Through studies abroad and international research, you've responded to global needs in a flat world. You are already making your mark on the global world with your work in Haiti, Ethiopia, Cameroon and Kenya, Japan, Colombia, the Middle East.
You've done ground-breaking research in new fields of discovery and have business plans, patents and publications to your credit.
You have made an impact on the physical campus. The class of 2012 initiated a student success corridor, which will include a much renovated Recreational Center for fitness and wellness, and the Center for Student Excellence and Leadership, which is being built by the students, and for the students.
As noted by your fellow graduate Tyler Teykl, this center "will be a place all students will call home. It will be the epitome of the Purdue student experience. Engagement, involvement, academics, learning, and collaboration will all take place in this building. ... You can only imagine the new synergies and achievements that will take place once this building brings people together -the new ideas and successes (that) will flow over and out of this beaker."
Along the student success corridor there will be a new building for interdisciplinary student projects, a new classroom and a library building. Because of you, Bailey Hall for the Purdue Musical Organizations will be a reality soon.
You have done all this and more. The class of 2012 would make the class of 1912 proud. You continue their traditions and make ones of your own.

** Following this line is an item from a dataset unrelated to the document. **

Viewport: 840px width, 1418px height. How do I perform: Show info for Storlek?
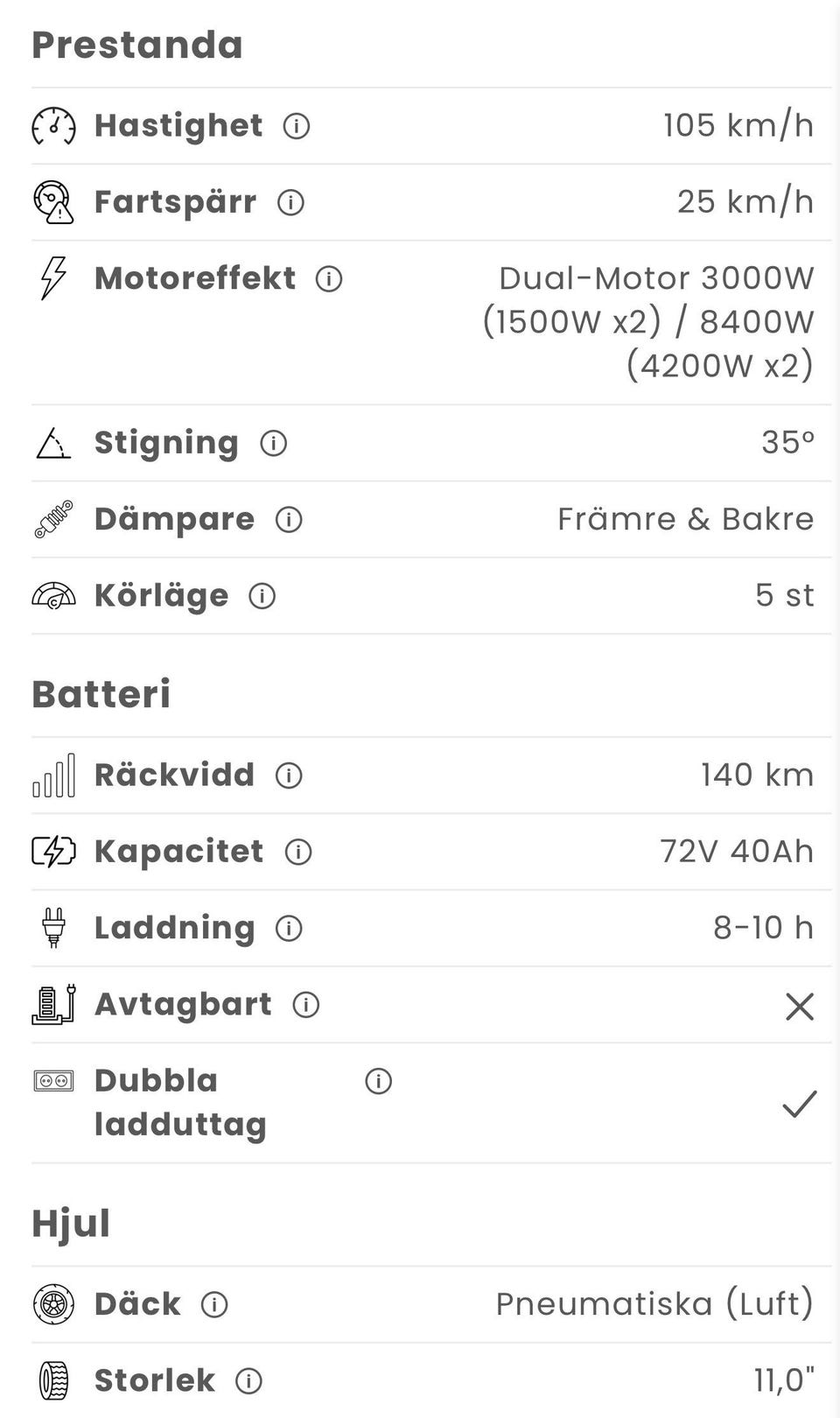tap(248, 1381)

I thought long and hard about what I would leave with you on this, my own commencement weekend at Purdue. I, like you, will be moving on to the next chapter of my life. I, too, am a member of the class of 2012.
I listened to a few YouTube commencement speeches to see how others have captured this important moment of transition.
I realized quickly that the most popular commencement speeches are by comedians - like Stephen Colbert, Jon Stewart, Will Ferrell and Ellen DeGeneres. It helps to take the world less seriously, at least for a few moments, on such a solemn occasion. And then to reflect on lessons learned.
The other widely listened to YouTube speech is that of Steve Jobs, who transformed the world with his marketing and design. Many of you have some of that in your pocket right now.
What are common among these well-known and much appreciated icons are three things:
They admittedly graduated from the school of hard knocks, learned how to fall and how to pick themselves up. Take Steve Jobs, who was fired from the company he started. He said, "I'd been rejected, but I was still in love. This freed me to enter into one of the most creative periods of my life."
They did something no one else has done by finding a way to express their passion uniquely, guided by instinct and driven by an inner zeal. Take Stephen Colbert and Jon Stewart, who have challenged audiences with an uncommon twist on the daily news; and
They approach the world with a sense of wonder and gratitude. Take any poet, any musician, any scientist.
Boilermakers - my advice is to embrace what lies before you with energy and confidence. Pick yourself up when you fall, rely on your friends for support. Imagine and invent your own path.
Wherever you are on this great planet, you will find your way home. You will always be a Boilermaker. Stay connected and return often!
Congratulations, class of 2012! Hail Purdue!